EL IMPULSO

Todo en la vida le ha ido mal a Andrés Kim Seong-gon. En la cincuentena, arruinado por la mala gestión que ha hecho de los diferentes negocios que ha intentado sacar adelante, despreciado por su mujer y su hija de quince años, la vida para él ha dejado de tener sentido, por lo que toma la decisión de suicidarse. Cuando iba a tirarse al río, nota que hace mucho frío y decide dejarlo para otro momento. En la pantalla de una estación de tren ve un vídeo de un exitoso empresario, en el que anima a los demás a hacer algo por su vida, cualquier cosa. Seong-gon decide esforzarse, en principio, por algo muy sencillo: cambiar su postura, presentarse más erguido. Este pequeño cambio traerá consigo un giro en su historia.

Autora: Won-Pyung SOHN – Editorial: TEMAS DE HOY. Madrid, 2023 – Páginas: 256 – Género: Autoayuda, costumbrista – Público: General


Lo bueno de tener los ojos abiertos y estar atentos a las novedades literarias, es la posibilidad entre un millón de encontrarte, sin esperarlo, con pequeñas joyas literarias como ésta, que nos viene de Corea, que publica “Temas de Hoy”, y que es difícil de definir, porque no sé si existe el género literario de novelas de autoayuda. Más bien, ya existe, desde que Won-Pyung Sohn escribe este libro.

Esta novelista y directora de cine surcoreana (Seúl, 1979), de nombre imposible de recordar, que tengo que mirarlo cada vez que quiero escribirlo, cuenta que escribió esta novela cuando leyó en Internet que una mujer buscaba una historia de alguien cuya vida fuera un desastre, y que finalmente lograra cambiarla, pero poco a poco. La propia autora, al ver que no encontraba ninguna historia que le sirviera a la anónima usuaria de las redes, decidió escribirla por ella misma.

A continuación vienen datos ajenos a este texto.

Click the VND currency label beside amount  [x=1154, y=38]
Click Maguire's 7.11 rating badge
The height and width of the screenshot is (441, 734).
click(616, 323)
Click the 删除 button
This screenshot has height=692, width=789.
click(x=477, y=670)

Andrés Kim Seong-gon (Andrés es su nombre de bautismo, sacramento al que le acercó su madre, católica) es un cincuentón cuya vida se ha ido al garete, básicamente por sus malas decisiones empresariales. Ya casado y con una hija decidió dejar su trabajo estable para montar un negocio propio, pero cada cosa que intentaba se venía abajo, perdiendo en ello sus ahorros y el sustento de su familia (mujer e hija solamente). Al final su mujer le deja, su hija no quiere saber nada de él, y Kim ya no tiene aliciente para vivir, así que decide tirarse de un puente de Seúl al río. Pero como ese día es especialmente frío, ya por pura dejadez le da hasta pereza suicidarse, y lo deja para otro momento. En una estación de tren ve un vídeo en el que un empresario de éxito anima a todos a hacer algo, por poco que sea, para su propio bienestar. Y Kim, al llegar a casa, comprueba ante el espejo que su postura ha cambiado en los últimos años, encorvándose ligeramente, como si llevara el mundo sobre los hombros. Y decide que ése será su cambio: corregir, poco a poco, su postura.

Como en un libro de autoayuda, esa leve decisión anima al personaje, que comprueba que si va poco a poco mejorando, su vida también puede resultar mejor. Empieza por sus relaciones con sus compañeros de trabajo – ahora es repartidor de comida a domicilio –, donde entabla amistad con un joven igual de desilusionado, y ambos se ayudan uno al otro.

Y sigue y sigue la historia, que no quiero desvelar. Baste decir que no es un cuento fácil, como nos podrían hacer creer. Sohn quiere escribir una historia realista, y por tanto no la convierte en un cuento de hadas. Hay altibajos, hay decepciones, hay errores… Algunos los consigue corregir, y otros no, y la historia acaba como el lector decida, bien, mal, o todo a la vez. Pero merece la pena leer el libro, empatizar con el bueno de Kim, o Andrés, como quiera, y ser parte de su historia. Creo que cualquiera puede disfrutar esta breve novela.